Records from a dataset
------------

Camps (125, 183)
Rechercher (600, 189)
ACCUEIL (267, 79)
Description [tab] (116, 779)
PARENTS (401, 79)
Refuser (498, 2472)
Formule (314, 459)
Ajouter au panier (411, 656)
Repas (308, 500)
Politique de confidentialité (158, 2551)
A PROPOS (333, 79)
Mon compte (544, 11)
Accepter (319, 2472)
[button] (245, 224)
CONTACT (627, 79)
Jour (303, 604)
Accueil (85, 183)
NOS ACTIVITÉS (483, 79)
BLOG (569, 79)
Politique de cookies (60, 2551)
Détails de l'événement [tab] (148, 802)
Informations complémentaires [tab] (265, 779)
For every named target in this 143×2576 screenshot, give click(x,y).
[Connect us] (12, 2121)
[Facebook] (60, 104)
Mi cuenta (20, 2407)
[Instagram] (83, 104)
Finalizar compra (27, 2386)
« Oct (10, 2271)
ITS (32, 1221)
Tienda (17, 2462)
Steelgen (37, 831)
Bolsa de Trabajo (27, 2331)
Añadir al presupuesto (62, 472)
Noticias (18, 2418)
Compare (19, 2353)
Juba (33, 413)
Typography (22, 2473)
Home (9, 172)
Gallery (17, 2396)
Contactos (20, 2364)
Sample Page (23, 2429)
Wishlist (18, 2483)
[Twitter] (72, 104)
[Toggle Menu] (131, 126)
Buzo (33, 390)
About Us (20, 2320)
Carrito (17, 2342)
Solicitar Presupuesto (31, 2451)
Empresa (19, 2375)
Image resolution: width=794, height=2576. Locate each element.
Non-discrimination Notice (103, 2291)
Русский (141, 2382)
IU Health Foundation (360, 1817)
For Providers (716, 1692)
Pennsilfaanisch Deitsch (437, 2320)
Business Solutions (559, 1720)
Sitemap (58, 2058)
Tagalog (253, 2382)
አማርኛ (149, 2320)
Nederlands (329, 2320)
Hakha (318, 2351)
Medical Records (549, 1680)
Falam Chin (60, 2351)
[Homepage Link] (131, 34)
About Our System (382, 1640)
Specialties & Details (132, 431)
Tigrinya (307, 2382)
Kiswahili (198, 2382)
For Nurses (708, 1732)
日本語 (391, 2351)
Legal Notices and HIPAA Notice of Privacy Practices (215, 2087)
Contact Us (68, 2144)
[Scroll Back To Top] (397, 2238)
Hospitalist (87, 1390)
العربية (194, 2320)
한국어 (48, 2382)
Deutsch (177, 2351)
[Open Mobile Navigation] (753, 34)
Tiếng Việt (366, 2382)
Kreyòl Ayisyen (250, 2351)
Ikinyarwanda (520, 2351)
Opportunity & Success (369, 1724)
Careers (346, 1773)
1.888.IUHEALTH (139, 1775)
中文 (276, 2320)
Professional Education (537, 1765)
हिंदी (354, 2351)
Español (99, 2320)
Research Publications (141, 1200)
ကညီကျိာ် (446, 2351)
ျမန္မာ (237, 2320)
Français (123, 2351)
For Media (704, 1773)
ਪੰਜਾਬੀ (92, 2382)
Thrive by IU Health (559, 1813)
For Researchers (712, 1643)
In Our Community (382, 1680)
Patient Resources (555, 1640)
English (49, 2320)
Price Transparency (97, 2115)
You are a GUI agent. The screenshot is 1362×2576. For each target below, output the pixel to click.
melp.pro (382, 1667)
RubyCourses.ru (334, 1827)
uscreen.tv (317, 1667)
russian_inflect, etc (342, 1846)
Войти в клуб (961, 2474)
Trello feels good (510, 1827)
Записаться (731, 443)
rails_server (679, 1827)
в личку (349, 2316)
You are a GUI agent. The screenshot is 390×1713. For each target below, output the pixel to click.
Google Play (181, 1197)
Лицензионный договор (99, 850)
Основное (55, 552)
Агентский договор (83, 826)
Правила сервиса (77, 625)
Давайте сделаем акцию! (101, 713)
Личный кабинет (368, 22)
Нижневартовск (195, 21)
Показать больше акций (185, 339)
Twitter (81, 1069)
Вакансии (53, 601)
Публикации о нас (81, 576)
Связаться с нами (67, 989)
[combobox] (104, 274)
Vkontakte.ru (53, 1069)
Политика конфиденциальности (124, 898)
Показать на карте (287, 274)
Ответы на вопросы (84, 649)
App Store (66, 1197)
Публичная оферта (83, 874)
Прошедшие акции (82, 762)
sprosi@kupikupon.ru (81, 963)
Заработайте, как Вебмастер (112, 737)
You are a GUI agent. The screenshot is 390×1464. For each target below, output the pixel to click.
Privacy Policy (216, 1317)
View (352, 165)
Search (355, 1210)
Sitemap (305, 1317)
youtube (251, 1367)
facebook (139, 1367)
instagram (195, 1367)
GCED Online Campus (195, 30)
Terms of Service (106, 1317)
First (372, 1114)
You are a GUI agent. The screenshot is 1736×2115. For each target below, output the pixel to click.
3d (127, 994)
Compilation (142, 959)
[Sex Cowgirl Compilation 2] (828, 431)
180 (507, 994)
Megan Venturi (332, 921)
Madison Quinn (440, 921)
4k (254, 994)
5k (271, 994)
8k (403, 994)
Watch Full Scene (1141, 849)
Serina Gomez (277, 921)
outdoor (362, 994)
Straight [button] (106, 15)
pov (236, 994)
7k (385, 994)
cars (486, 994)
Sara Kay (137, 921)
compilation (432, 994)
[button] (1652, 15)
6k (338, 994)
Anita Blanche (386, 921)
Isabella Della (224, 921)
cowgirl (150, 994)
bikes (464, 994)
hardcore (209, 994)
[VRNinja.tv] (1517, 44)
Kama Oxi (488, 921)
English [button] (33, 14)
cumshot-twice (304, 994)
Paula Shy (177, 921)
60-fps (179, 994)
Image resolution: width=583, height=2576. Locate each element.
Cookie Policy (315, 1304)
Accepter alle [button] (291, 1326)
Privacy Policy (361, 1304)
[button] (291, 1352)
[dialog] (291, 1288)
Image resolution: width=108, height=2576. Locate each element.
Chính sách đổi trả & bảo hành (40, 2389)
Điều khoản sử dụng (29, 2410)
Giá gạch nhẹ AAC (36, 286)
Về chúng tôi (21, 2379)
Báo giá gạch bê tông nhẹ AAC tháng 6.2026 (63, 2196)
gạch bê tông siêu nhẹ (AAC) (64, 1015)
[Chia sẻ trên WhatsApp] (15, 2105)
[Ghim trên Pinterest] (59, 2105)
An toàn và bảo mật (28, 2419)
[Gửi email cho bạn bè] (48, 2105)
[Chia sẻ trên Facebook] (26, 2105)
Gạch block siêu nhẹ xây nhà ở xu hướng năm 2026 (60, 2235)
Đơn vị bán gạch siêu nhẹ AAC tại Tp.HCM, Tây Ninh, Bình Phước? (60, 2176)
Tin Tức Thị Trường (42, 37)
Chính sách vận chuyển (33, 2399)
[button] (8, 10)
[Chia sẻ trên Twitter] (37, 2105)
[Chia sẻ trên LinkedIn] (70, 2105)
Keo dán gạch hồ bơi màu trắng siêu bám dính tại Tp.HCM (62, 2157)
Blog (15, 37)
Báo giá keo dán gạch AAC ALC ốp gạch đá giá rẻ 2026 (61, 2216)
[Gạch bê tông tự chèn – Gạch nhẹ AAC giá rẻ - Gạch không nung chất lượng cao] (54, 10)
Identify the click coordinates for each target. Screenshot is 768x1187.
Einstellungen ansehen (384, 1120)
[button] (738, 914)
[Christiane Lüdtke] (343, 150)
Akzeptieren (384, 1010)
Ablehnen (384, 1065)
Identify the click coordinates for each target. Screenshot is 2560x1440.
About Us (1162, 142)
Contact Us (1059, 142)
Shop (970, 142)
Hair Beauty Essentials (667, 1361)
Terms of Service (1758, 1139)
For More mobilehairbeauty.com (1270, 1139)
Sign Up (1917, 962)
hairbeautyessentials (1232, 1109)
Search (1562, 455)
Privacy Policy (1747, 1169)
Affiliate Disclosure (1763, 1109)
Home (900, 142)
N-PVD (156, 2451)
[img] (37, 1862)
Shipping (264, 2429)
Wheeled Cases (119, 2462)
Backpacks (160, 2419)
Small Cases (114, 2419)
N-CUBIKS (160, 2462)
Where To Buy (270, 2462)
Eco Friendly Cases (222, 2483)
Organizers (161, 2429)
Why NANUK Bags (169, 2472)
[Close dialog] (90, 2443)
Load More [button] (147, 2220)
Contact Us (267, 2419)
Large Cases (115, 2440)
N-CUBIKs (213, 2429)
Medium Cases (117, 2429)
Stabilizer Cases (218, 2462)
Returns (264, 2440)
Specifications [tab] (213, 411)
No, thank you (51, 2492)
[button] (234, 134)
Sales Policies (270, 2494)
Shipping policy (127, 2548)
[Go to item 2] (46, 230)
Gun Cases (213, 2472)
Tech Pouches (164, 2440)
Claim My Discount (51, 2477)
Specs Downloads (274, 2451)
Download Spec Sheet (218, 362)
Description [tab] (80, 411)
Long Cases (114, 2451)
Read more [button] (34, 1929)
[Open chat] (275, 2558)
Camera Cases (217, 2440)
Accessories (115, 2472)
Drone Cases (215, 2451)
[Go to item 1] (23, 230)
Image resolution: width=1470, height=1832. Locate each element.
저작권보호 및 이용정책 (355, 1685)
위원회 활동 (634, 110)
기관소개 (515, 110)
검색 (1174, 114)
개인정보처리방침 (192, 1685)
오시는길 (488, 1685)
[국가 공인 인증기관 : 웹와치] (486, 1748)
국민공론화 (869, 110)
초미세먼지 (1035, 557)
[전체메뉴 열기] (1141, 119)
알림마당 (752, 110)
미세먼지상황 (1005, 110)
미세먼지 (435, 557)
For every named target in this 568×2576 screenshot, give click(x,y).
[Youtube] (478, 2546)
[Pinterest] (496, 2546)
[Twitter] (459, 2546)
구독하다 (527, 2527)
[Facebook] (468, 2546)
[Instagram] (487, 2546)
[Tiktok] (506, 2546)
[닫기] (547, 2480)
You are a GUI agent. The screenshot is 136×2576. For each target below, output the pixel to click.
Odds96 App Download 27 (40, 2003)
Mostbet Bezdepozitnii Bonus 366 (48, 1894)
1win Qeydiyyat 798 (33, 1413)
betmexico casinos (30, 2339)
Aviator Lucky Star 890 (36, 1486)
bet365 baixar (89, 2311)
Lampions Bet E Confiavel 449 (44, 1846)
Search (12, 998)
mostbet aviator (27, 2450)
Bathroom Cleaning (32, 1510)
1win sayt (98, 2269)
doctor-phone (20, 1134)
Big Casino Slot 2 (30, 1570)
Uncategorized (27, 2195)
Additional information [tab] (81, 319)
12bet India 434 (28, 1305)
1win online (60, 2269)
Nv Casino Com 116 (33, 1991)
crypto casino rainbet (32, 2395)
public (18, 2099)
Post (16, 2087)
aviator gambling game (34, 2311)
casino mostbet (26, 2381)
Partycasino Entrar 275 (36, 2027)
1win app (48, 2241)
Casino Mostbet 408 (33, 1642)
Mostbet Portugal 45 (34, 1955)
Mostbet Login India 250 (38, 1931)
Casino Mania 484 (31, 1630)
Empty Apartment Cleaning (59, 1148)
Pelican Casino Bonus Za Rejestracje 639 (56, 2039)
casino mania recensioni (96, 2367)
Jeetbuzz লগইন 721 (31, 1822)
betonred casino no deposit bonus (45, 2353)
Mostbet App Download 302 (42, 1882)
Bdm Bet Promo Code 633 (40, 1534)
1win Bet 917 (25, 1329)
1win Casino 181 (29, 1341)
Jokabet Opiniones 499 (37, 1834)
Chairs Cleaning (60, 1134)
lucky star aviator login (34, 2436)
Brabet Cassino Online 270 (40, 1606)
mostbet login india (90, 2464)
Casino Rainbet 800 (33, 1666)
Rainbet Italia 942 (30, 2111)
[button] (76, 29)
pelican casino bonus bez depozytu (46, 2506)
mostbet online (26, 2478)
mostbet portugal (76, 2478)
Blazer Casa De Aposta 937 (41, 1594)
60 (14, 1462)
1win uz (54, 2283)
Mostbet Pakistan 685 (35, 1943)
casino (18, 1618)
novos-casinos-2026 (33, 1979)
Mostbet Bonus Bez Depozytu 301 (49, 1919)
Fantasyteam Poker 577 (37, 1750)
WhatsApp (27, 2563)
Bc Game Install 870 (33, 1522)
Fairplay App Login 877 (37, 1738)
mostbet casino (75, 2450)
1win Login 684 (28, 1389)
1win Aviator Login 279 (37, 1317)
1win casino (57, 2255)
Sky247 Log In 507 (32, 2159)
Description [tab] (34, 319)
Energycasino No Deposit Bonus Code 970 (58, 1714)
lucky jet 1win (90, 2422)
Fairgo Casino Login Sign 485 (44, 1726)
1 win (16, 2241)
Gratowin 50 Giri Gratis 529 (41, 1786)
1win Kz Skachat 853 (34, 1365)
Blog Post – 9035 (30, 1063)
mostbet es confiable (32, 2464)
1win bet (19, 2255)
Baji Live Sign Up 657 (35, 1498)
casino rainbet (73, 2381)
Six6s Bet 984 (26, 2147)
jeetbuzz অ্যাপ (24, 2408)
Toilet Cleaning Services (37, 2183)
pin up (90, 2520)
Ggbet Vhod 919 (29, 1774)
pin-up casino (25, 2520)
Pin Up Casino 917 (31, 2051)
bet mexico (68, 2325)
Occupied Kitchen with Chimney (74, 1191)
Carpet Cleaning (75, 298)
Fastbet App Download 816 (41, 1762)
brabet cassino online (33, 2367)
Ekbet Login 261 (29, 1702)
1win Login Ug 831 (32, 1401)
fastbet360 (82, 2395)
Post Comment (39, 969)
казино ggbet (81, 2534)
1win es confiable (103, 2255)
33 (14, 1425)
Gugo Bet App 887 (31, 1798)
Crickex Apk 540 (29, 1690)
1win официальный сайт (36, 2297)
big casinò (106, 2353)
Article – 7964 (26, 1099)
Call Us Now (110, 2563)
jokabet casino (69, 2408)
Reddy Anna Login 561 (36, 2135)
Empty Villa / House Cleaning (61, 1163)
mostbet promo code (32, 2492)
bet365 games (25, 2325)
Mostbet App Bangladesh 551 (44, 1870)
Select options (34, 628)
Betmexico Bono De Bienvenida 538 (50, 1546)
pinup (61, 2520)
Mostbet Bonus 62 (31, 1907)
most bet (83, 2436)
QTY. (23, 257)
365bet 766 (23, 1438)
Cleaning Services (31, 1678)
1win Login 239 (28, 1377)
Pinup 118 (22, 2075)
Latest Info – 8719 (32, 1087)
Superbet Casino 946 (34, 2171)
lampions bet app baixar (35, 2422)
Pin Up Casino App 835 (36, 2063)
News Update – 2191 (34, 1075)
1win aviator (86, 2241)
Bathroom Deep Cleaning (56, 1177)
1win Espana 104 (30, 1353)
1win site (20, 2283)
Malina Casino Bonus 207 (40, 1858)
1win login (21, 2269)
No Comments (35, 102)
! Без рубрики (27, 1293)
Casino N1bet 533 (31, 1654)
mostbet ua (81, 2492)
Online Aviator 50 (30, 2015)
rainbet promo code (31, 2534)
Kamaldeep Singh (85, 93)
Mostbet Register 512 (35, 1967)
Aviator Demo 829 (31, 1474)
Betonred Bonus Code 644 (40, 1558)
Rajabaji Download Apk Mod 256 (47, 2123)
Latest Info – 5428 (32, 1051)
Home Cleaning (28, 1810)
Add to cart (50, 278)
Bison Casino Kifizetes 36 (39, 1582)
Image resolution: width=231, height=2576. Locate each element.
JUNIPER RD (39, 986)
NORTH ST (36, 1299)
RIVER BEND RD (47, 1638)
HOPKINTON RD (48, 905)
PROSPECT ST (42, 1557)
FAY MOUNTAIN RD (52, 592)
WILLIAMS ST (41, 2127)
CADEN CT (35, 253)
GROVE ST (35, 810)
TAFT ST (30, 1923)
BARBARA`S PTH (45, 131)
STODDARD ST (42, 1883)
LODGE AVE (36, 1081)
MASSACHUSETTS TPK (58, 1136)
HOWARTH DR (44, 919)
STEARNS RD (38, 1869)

------------

If a line in the records above contains the string "width", copy that line out.

* _Result_:
Image resolution: width=794, height=2576. Locate each element.
Image resolution: width=583, height=2576. Locate each element.
Image resolution: width=108, height=2576. Locate each element.
Image resolution: width=1470, height=1832. Locate each element.
Image resolution: width=231, height=2576. Locate each element.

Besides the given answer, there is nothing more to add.